Jacob van de Kerkhof

Personal information
- Born: 12 October 1995 (age 30)

Sport
- Country: Netherlands
- Sport: Rowing

Achievements and titles
- Olympic finals: Paris 2024 M8+

Medal record
Men's rowing
Representing the Netherlands
Olympic Games
| Silver medal – second place | 2024 Paris | Eight |
World Championships
| Silver medal – second place | 2023 Belgrade | Eight |
| Silver medal – second place | 2022 Racice | Eight |
European Championships
| Bronze medal – third place | 2023 Bled | Eight |
| Silver medal – second place | 2022 Munich | Eight |

= Jacob van de Kerkhof =

Dutch rower (born 1995)

Jacob van de Kerkhof (born 12 October 1995) is a Dutch rower. He won a silver medal in the men's eight at the 2024 Summer Olympics.

==Career==
He won silver medal in the men's eight at the 2022 European Rowing Championships in Munich. He won a silver medal at the 2022 World Rowing Championships in the men's eight, in the Czech Republic.

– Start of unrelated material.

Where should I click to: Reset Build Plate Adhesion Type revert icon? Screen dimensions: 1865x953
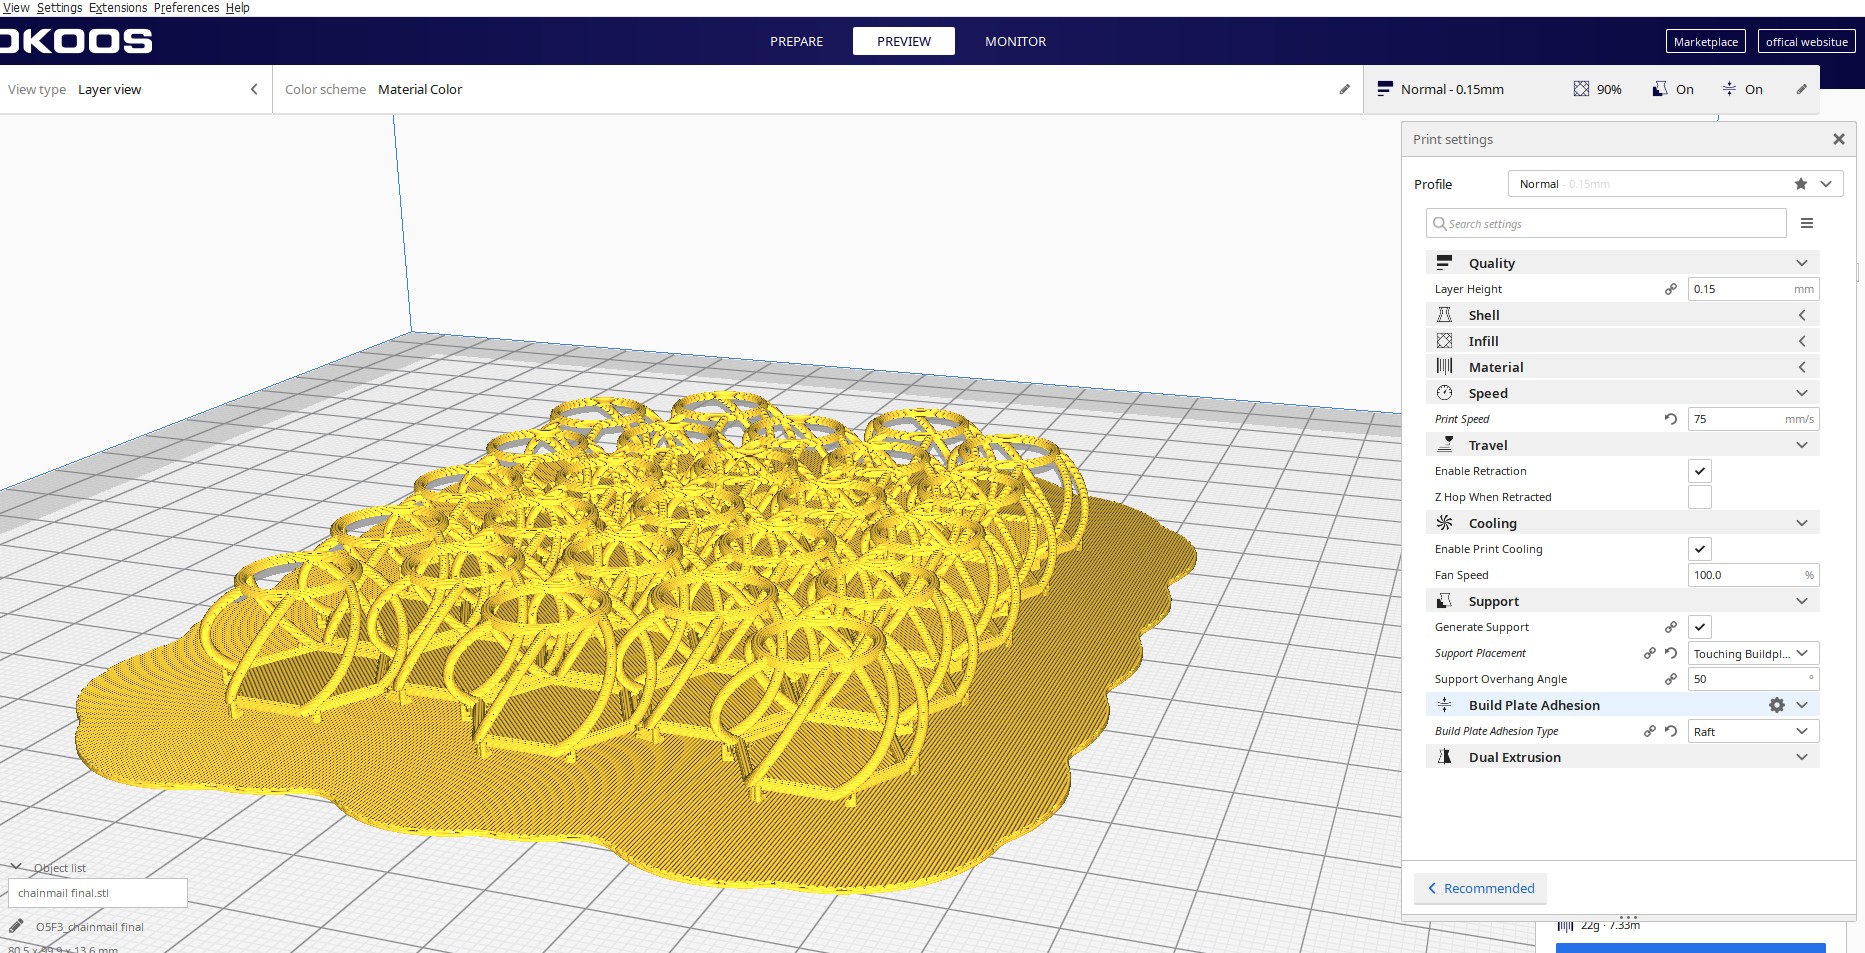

He won a silver medal in the men's eight at the 2023 European Rowing Championships in Bled, Slovenia. He won a silver medal in the men's eight at the 2023 World Rowing Championships in Belgrade.

He won a silver medal in the men's eight at the 2024 Summer Olympics in Paris.

==Personal life==
He is completing a doctorate from the University of Utrecht, studying the freedom of expression on social media platforms within the context of the Digital Services Act.